• _Work item A_:
In the article on New Jersey's conversion therapy ban, which two constitutional rights did the judge say the ban doesn't violate?
• _Work item B_:
List every person named in the article on New Jersey's conversion therapy ban.

Lawsuit Against NJ Gay Conversion Therapy Ban Dismissed By Judge

Friday, a federal judge struck down a lawsuit against New Jersey’s  ban of gay conversion therapy for kids under the age of 18, saying the ban doesn’t violate anyone’s constitutional rights of free speech or freedom of religion.

In August, the bill was signed into law by New Jersey governor Chris Christie and only a few days after, a lawsuit was filed on behalf of therapists Tara King and Ronald Newman, the National Association for Research and Therapy of Homosexuality and the American Association for of Christian Counselors.

Their claim was that the law hurt their clients who actually wanted the treatment.

According to, a separate lawsuit brought forth by the parents a 15-year-old boy made the argument that law interferes with the boy’s right to self-determination and the parents’ fundamental right to direct the upbringing of their children.

U.S. District Court Judge Freda Wolfson says otherwise.

• _Data extract_:

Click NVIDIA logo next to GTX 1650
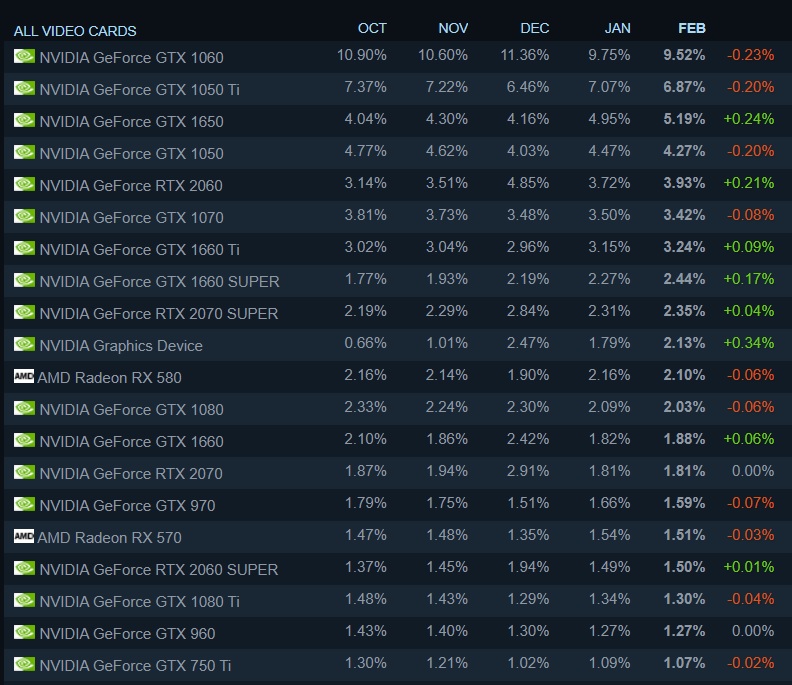 pos(24,120)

• _Exercise result A_:
Free speech and freedom of religion.

• _Exercise result B_:
Chris Christie, Tara King, Ronald Newman, Freda Wolfson